**Texto fornecido:**
Claro que alguns nos avisam que
as mães não são eternas. O conselho é querido. Quer-se que aproveitemos ao
máximo a sua presença nas nossas vidas porque em novos achamos mesmo que vão
estar connosco para sempre. Quando pela primeira vez nos apercebemos de que
pode não ser assim, perdemos de repente o pé, mas começamos a nadar ignorando
os sinais.
Contudo, estão enganados. As mães
são mesmo eternas. São-no lá, na sua nova vida, mas também cá, na nossa. Os seus
objectos, as suas criações, os seus textos, as nossas memórias, as nossas palavras
e até os nossos gestos são a eternidade das mães. E são já continuidade essas
memórias, palavras e gestos. São também os das suas próprias mães. Que os têm
das suas.
O que a minha mãe foi e viveu não
cabe num livro. Talvez numa colecção de trinta volumes... Deve ser assim com
todas as mães. Não cabem em livros. É estranho (ou não!) caberem em memórias,
mas não em livros.
A mãe, 1,59m de pura grandeza, fez
coisas gigantes e coisas minúsculas, tão grandes como as outras. Tantas e tão
variadas que impressionam.
Como a minuciosa preparação de
qualquer conferência ou artigo: sobre a Edith Stein leu tudo o que havia, conhecia
os Nouveaux Philosophes melhor que
eles próprios, duvido que tivesse falhado alguma leitura dos anarquistas,
Hildegard Von Bingen não tinha segredos e por aí adiante...
Como o gigantesco trabalho de
procurar uma gravura de Santa Marta, quase em desespero encontrar uma do
tamanho de uma impressão digital, emoldurá-la e pôr a minúscula surpresa no
quarto da sua neta Marta no Alentejo.
Como resolver tirar os cursos de Filosofia
e de Teologia depois dos cinquenta anos.
Como fazer vestidos para as
bonecas e tricotar meias.
Como ter um programa sobre
História de Arte na televisão que dava os primeiros passos (gostava tanto de
poder vê-lo...) e durante dois anos um programa na Rádio Renascença sobre
crianças.
Como ensinar-me a ler usando
recortes de revistas colados em folhas num dossiê e rir-se quando esta
devoradora de letras de cinco anos perguntava o que era um final emocionante.
Como criar uma espécie de banda
desenhada relatando as eleições de Portalegre de 1949 com as listas da oposição
e noutra uma visita a Inglaterra com a irmã.
Como fazer um caderno de palavras
cruzadas inventadas só para mim.
Como desenhar de uma forma maravilhosamente
simples e bela.
Como escrever uma história a
meias com os três filhos, num Verão em São Martinho do Porto, inspirada no Eça de
Queiroz e no Ramalho Ortigão.
Como ter escrito para jornais e
revistas, como a Ao Largo, o Diário de Notícias, o Diário Ilustrado...
Como inventar as aventuras da
História Qualquer (Ó mãe conte uma história! Que história? Uma história
qualquer!) que duravam exactamente o tempo de viagem ao domingo, entre a casa
da avó no Estoril e a nossa casa em Lisboa.

**Dados apresentados:**

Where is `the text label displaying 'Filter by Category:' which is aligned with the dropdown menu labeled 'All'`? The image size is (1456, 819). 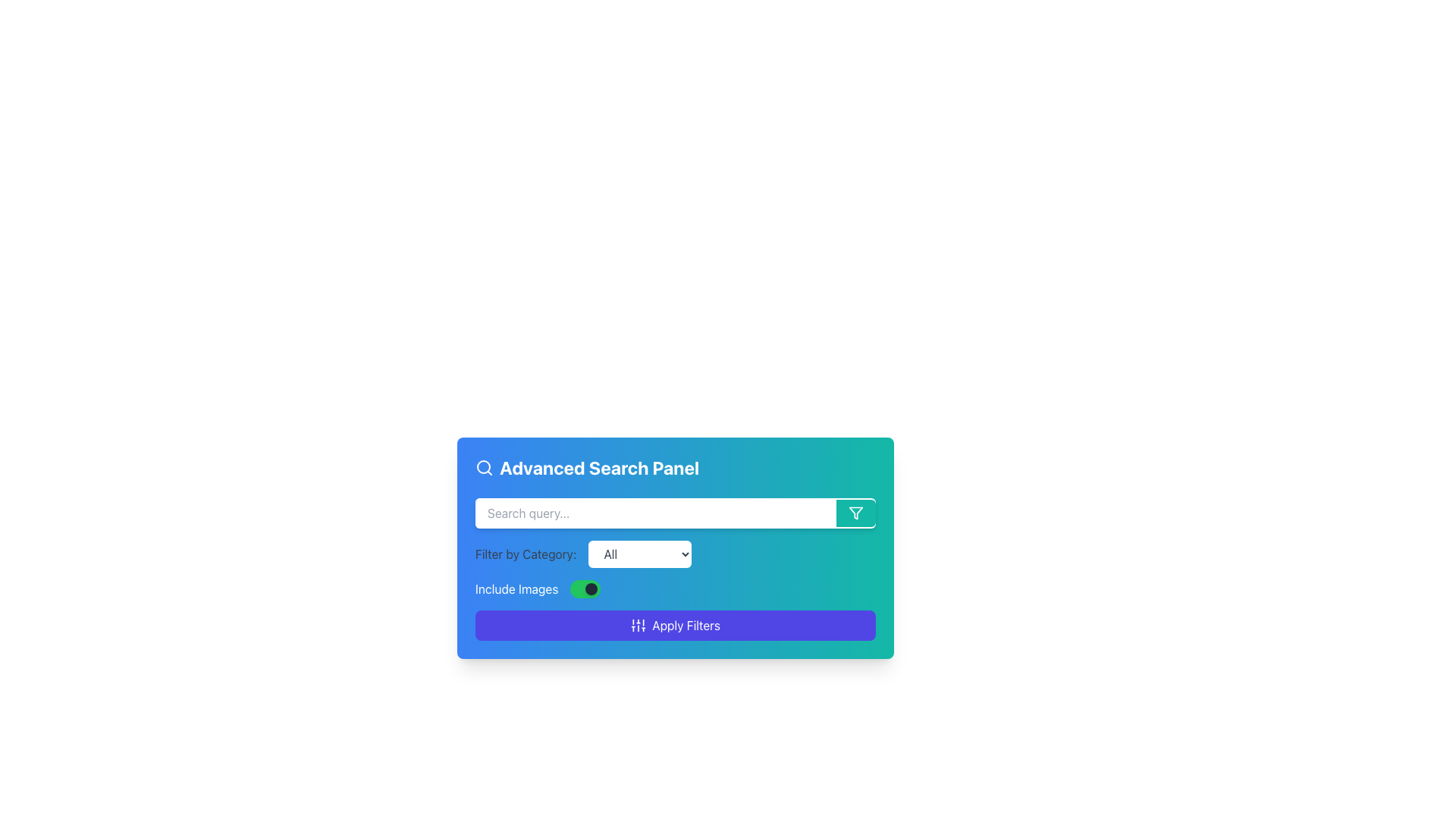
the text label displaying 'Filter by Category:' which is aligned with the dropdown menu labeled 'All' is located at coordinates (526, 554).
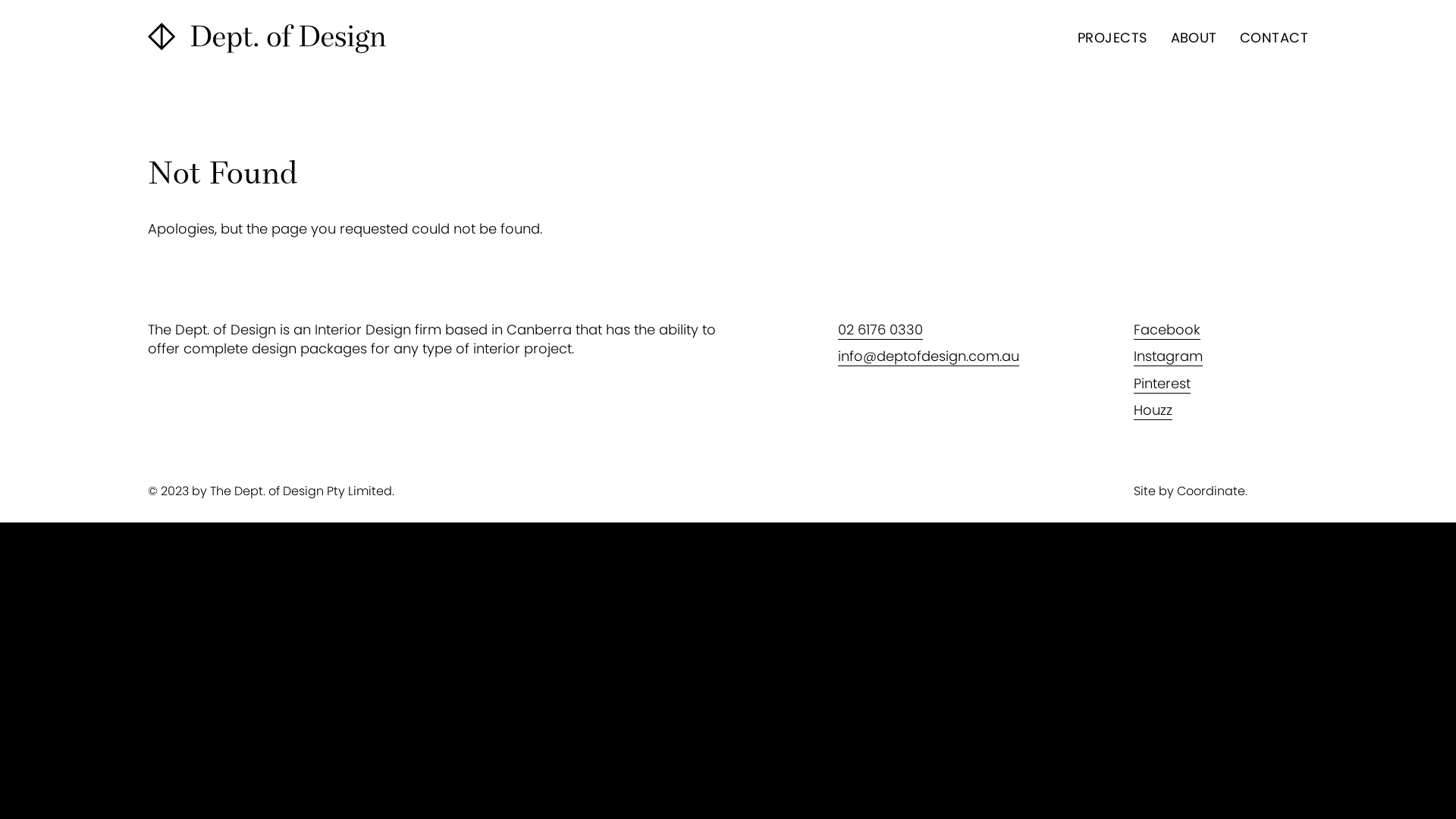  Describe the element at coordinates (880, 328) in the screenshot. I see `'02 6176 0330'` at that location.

**Conjunto de exercícios:**
1 - Que lugares geográficos são referidos no texto sobre a mãe? Indique-os todos.
2 - Segundo o texto sobre a mãe, a partir de que idade resolveu ela tirar os cursos de Filosofia e de Teologia?
3 - Prolongue o texto sobre a mãe a partir do ponto em que termina.

**Respostas aos exercícios:**
1 - Alentejo, Portalegre, Inglaterra, São Martinho do Porto, Estoril e Lisboa.

2 - Depois dos cinquenta anos.

3 -
Como colaborar na revista do
Ministério da Cultura, no tempo do David Mourão-Ferreira e do Lima de Freitas,
numa das quais entrevistou a Sarah Afonso.
Como organizar caças ao tesouro
para encontrarmos os ovos da Páscoa, com pistas que eram verdadeiras charadas.
Como ter sido copywriter numa agência de publicidade
onde criou, por exemplo, um slogan para a SEAT de que já não me lembro, mas sei
que foi um sucesso na altura.
Paro. Senão temos os tais trinta
volumes.
Lia tudo, mesmo tudo, desde poesia
a política, teologia, romances, filosofia e até sobre física. Uma sede imensa
de conhecimento, uma sede imensa do mundo, alicerçada numa profunda fé. Desde
os quinze anos na JEC que sempre foi a mais dedicada das leigas e a sua
contribuição para a Igreja deve dar metade dos trinta volumes.
Adorava a família, os irmãos, os
sobrinhos e era uma espécie de cofre aberto das memórias familiares, uma óptima
contadora de histórias fazendo-nos querer saber tudo e perpetuar tradições.
Mas é claro que tivemos bulhas.
Sou uma criatura impossível de aturar. Mesmo assim aguentou-me e passei a minha
adolescência a segui-la para todo o lado quando andava na política, no PPM. Era
o meu ídolo e o dos meus irmãos. Procurávamos os seus sábios conselhos e
opiniões sobre tudo, desde o que vestir até à última novidade política.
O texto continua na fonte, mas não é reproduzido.